Truth – First offense DV charges are routinely prosecuted despite the request of the victim or even the evidence that that State has against the defendant.
Where there is probable cause to proceed with a case, it is a rarity that the case will be dismissed without judicial intervention. It baffles me by some of the allegations that prosecutors will proceed on. Allegations of, “he pushed me” or “she through water on me” are routinely the basis for domestic violence cases that are really no better than backseat sibling behavior. Regardless, these cases get prosecuted and sometimes go to trial. Often times, these cases get diverted to PTI if eligible.
4. Myth – I can still carry a gun after a DV conviction.
Truth – Under federal law, section 18 U.S.C 922(g)(9) prohibits a person from carrying any firearm or ammunition after a conviction for a “misdemeanor crime of domestic violence.” The statute also includes other charges that carry “more than a year in jail.” This would encompass the rest of the domestic violence charges whether misdemeanors or felony.
The state law has been modified as well to potentially affect the ability to possess a firearm or ammunition after having been convicted of DV. See SC Code 16-25-30.
5. Myth – Physical injury must occur to be charged with DV.
Truth – The South Carolina statute for domestic violence does not require physical injury.
The “offer or attempt” to cause injury is sufficient to sustain a conviction for DV.
6. Myth – My spouse has to testify to be convicted of DV.
Truth – While testimony of a spouse certainly helps the prosecution, it is not required.

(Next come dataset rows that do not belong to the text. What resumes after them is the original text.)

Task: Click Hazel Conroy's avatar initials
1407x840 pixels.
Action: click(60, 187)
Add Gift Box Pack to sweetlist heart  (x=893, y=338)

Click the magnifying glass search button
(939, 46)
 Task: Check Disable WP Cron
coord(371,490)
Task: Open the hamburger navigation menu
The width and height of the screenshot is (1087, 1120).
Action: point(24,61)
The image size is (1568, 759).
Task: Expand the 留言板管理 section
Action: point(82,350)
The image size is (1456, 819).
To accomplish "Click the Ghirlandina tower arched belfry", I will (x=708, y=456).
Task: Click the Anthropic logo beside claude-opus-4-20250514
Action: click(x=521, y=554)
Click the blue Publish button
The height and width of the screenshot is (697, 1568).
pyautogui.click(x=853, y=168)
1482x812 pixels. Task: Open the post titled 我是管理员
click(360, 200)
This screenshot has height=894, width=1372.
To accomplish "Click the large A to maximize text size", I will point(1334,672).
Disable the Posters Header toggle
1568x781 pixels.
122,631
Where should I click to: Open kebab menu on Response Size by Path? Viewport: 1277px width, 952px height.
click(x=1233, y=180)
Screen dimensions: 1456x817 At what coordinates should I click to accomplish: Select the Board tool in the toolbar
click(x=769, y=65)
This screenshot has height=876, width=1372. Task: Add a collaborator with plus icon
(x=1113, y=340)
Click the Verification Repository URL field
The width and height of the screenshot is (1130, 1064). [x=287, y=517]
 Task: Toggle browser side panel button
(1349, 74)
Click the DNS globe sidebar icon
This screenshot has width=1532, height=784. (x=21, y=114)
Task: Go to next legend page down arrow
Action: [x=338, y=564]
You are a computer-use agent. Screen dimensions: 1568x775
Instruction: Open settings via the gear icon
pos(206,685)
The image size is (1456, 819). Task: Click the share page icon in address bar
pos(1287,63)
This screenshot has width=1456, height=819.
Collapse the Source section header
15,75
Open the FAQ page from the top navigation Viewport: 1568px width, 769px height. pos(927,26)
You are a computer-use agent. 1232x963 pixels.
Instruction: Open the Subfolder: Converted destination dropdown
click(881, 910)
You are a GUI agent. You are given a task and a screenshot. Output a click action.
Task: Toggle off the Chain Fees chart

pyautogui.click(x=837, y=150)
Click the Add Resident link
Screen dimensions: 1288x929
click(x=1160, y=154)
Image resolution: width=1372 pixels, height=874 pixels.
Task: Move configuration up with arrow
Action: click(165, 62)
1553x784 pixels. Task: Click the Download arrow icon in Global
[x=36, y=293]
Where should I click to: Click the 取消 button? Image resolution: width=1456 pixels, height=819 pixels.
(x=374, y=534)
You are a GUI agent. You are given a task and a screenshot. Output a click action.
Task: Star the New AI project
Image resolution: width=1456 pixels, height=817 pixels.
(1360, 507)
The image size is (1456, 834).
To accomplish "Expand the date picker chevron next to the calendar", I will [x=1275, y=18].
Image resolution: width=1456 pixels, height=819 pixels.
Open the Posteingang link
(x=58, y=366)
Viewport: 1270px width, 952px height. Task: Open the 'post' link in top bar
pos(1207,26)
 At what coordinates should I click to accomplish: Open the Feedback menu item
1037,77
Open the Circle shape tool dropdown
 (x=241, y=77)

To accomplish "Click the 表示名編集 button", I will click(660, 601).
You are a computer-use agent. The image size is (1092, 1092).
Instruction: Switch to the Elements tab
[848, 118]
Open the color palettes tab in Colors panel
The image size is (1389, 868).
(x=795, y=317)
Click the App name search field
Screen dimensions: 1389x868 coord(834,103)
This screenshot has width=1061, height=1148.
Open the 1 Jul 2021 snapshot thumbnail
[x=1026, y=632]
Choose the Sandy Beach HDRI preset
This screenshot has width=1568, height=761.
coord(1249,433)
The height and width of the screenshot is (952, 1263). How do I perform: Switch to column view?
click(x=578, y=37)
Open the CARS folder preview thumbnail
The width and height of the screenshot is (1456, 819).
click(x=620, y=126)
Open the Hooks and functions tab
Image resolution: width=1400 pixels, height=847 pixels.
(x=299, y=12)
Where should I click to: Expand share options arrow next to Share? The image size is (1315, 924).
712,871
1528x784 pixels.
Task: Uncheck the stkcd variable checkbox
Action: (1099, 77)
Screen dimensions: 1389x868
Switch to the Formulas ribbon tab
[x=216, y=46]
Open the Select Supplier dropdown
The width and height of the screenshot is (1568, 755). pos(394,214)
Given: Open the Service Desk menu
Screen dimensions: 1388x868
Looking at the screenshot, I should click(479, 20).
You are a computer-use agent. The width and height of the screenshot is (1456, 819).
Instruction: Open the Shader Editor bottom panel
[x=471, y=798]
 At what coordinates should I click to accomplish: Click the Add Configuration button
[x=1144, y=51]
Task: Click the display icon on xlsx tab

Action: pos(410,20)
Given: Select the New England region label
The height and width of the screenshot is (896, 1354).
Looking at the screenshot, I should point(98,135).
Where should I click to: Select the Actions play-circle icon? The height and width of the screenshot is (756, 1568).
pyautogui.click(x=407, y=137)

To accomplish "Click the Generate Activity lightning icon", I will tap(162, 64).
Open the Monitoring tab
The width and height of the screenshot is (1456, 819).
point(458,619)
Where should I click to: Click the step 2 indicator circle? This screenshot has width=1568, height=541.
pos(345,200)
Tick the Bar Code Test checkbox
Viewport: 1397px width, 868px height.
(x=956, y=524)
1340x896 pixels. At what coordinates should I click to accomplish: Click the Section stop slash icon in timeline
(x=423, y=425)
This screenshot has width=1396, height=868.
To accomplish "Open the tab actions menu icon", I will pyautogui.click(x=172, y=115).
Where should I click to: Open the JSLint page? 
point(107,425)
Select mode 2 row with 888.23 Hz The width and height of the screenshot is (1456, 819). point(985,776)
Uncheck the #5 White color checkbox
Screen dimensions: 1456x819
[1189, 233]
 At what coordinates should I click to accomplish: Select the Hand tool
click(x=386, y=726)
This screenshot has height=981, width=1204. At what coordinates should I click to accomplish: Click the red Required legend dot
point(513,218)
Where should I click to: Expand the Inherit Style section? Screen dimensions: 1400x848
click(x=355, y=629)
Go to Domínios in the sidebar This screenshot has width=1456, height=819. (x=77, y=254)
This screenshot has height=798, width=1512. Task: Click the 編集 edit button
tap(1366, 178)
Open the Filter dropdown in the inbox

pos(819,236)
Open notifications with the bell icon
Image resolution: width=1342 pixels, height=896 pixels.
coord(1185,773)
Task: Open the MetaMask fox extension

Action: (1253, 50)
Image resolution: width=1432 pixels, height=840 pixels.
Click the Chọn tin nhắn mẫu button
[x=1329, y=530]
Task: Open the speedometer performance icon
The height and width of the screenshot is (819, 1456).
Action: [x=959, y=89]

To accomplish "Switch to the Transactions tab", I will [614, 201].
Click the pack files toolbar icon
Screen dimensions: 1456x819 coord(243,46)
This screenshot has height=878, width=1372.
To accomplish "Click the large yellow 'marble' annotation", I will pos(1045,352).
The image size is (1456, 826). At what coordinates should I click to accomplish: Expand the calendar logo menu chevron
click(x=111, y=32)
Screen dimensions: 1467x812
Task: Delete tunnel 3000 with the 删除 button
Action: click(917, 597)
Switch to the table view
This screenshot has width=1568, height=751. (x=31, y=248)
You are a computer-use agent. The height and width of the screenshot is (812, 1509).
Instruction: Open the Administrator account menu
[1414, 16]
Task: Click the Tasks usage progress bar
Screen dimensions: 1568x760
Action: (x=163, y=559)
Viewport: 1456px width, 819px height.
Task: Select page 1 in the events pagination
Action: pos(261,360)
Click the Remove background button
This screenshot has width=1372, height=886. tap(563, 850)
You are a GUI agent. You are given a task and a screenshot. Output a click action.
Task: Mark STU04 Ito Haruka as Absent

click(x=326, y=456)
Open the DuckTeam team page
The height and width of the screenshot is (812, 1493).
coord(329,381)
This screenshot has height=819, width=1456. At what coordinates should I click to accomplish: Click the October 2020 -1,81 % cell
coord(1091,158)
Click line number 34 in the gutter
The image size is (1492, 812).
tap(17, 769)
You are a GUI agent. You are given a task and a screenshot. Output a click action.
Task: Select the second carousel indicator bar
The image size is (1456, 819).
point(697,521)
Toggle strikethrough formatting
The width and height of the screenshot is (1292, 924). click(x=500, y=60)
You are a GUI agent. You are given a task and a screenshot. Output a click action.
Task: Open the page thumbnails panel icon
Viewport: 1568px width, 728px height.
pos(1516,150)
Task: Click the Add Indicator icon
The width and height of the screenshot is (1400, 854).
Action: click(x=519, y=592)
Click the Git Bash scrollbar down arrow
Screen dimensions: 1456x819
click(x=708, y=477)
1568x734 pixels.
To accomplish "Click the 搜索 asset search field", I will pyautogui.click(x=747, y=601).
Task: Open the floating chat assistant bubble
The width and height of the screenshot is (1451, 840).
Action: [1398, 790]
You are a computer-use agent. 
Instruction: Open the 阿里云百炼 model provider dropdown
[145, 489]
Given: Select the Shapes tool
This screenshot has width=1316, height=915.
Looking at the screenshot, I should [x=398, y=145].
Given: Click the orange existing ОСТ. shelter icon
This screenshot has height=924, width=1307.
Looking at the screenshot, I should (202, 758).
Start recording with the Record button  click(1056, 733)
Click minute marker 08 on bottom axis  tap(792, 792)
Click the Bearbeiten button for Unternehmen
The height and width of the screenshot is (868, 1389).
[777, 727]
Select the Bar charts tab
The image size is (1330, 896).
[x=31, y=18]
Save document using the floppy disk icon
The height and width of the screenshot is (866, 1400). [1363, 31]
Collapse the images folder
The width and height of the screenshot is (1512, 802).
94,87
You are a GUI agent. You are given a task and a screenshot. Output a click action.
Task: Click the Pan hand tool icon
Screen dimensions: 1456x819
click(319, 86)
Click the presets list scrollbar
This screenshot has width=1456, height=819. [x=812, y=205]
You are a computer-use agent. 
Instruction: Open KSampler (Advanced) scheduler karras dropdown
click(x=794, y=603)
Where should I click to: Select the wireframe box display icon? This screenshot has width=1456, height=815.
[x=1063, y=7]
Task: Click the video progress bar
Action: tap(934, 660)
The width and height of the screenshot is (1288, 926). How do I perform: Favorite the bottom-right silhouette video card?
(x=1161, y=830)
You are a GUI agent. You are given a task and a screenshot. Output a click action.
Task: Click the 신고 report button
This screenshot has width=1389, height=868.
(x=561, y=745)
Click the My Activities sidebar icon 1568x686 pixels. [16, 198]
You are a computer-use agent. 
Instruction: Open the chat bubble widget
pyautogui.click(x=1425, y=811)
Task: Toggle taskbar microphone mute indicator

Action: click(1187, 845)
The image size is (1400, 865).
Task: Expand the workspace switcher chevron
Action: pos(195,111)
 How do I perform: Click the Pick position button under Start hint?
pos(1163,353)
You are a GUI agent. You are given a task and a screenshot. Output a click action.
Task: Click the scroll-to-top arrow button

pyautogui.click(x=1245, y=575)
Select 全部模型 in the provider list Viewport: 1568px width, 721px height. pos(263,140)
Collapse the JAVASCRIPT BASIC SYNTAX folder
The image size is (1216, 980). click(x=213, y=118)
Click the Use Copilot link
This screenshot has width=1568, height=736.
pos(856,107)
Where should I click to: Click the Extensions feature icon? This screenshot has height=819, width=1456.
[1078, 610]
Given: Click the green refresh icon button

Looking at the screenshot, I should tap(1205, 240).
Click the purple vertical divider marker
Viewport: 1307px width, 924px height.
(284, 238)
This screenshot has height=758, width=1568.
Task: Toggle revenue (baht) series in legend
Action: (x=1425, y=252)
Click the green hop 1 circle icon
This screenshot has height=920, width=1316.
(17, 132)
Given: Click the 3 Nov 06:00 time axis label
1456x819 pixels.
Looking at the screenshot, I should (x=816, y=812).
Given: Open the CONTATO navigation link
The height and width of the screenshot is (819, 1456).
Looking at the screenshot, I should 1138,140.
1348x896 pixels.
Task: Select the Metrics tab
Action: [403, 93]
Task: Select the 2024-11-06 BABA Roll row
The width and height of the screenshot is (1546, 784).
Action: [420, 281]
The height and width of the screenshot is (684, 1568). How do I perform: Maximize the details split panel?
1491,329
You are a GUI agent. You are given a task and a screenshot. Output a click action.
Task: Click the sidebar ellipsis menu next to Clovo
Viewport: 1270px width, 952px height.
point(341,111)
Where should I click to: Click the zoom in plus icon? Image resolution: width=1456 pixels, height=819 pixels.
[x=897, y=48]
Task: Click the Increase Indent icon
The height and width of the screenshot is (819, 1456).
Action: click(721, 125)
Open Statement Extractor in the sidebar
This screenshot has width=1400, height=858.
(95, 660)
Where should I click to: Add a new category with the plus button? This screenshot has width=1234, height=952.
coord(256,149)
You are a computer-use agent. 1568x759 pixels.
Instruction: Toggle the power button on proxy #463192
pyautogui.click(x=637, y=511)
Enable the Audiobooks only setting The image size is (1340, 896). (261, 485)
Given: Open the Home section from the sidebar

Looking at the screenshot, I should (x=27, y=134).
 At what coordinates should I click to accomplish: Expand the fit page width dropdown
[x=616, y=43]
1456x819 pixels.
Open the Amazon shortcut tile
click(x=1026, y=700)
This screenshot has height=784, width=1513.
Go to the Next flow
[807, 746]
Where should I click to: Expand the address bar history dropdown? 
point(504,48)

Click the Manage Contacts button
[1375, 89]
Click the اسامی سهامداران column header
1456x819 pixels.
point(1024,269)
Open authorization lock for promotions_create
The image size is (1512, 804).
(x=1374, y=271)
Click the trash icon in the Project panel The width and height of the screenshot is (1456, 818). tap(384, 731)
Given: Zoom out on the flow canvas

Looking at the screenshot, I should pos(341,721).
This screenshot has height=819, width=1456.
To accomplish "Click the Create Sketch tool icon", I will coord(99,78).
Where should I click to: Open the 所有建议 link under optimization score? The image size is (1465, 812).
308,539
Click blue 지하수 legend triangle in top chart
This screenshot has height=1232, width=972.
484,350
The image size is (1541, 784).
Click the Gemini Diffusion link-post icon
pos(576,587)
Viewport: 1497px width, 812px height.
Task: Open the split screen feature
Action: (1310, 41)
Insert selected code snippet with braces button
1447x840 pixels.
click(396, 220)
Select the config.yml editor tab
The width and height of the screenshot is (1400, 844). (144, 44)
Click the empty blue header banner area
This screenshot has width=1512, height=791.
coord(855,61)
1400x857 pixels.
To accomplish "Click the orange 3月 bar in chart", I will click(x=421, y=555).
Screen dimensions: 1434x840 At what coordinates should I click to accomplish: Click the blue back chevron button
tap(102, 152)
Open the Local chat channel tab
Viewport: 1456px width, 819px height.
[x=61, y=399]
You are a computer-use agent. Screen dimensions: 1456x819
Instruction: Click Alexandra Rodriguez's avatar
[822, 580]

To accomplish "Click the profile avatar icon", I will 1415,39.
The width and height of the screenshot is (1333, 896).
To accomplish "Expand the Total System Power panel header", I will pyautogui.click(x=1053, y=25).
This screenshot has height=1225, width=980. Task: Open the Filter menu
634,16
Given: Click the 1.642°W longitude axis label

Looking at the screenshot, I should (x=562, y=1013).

Exceptions to the hearsay rule can be used to bring in statements from the victim; 911 recordings of the victim can be used if authenticated to bring in the victim’s story as well as photographs of any injuries taken by the officer or other personnel.
Not to mention, any statements made by the defendant can be used as well.
7. Myth – If my spouse doesn’t show up for court, the case will be dismissed.
Truth – If the spouse or witness is served with a subpoena he or she must appear or be subject to a bench warrant or contempt charges.
If there is not a subpoena, the case might be continued until one is issued or the prosecutor may proceed by using the methods described in the answer above. A cooperative victim is not always required for a domestic violence conviction.
8. Myth – If the officer doesn’t show up for court, the case will be dismissed.
Truth – This is going to depend more on the jurisdiction.
However, many times, an attorney from the attorney general’s office or an assistant solicitor will be assigned to prosecute domestic violence cases.
If the prosecutor is there and the officer is not, likely the case will be continued.
Likewise, in cases where the victim is cooperative with the prosecutor, the victim may testify and the testimony of law enforcement might not be required.
9. Myth – If the police can’t determine who injured who, no one will be arrested.
Truth – Generally, if the police are called, someone is going to be arrested.
South Carolina law section 16-25-70(b) previously mandated that law enforcement arrest a person on a domestic violence call where there is probable cause to believe that the person is the primary aggressor.
The statute has now been modified to allow the officer freedom to decide if an arrest should in fact be made.
Regardless, most officers take the position that they must still make an arrest to remove one person from the dispute to prevent or minimize potential or further injury. In some situations, law enforcement may arrest both parties.
10. Myth – They didn’t read me my rights when I was arrested, therefore the case has to be dismissed.
Truth – This misconception is one that I hear over and over again.
The truth is that “Miranda” rights only apply when there is questioning by law enforcement when the person is “in custody.”
Simply asking a few questions at the outset may not be enough to require that Miranda warnings be given.
And, just because an officer arrests someone doesn’t immediately require that the Miranda warnings be given.
Did You Know…?
The state can sometimes successfully prosecute a DV case even without a cooperating victim.